TASK PROMPT: Recast the data from the line with "Click the division" to the line with "pyautogui.click(x=441, y=368)" as a JSON list of strings, one string per line, leaving out blank lines. Omit the pictures from your answer.

ENTRIES SHOWN:
"""

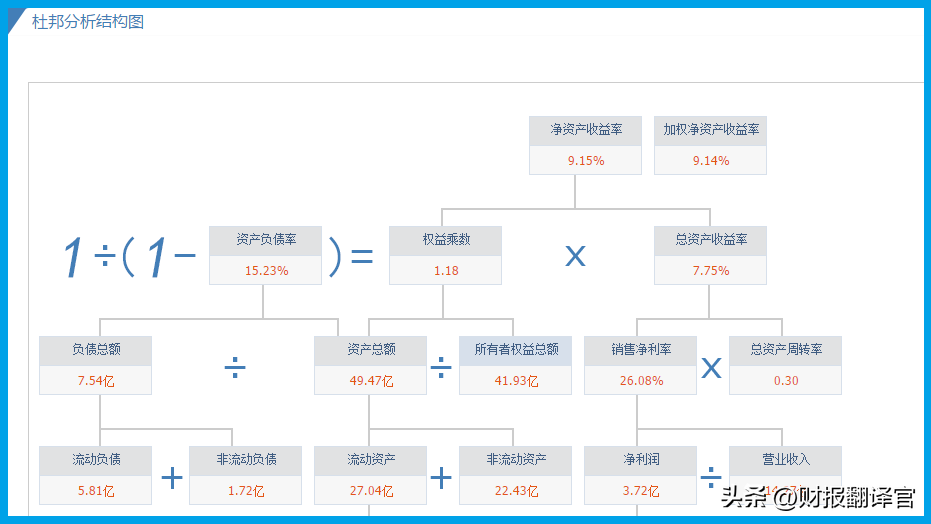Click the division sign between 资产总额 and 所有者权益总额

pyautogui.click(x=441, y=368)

"""
"""

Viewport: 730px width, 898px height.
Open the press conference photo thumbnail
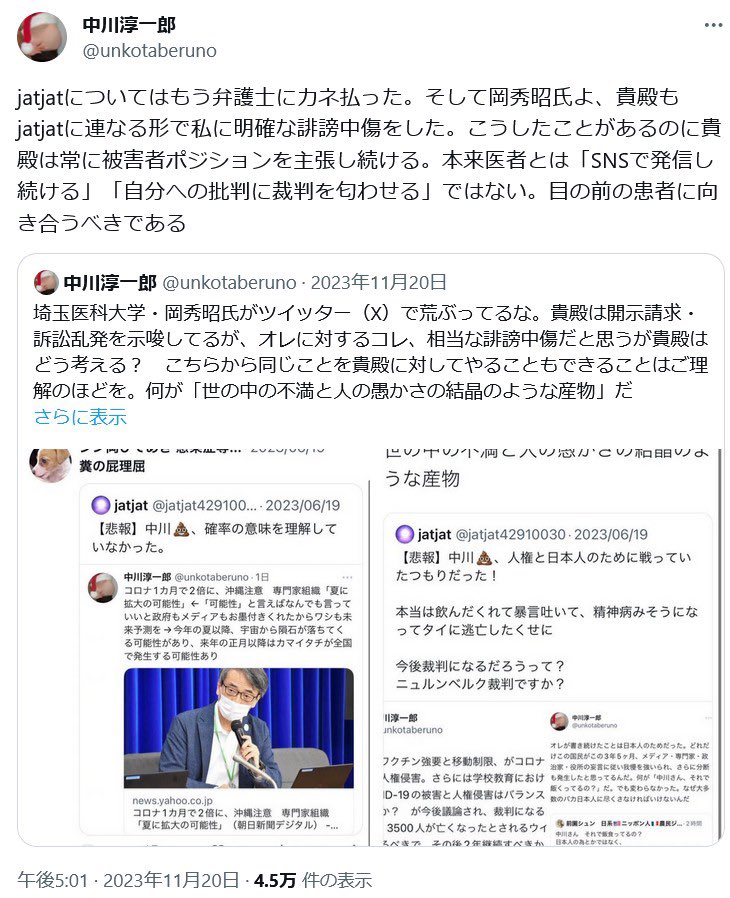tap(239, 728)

"""

CORRECT OUTPUT:
[
  "Click the division sign between 资产总额 and 所有者权益总额",
  "pyautogui.click(x=441, y=368)"
]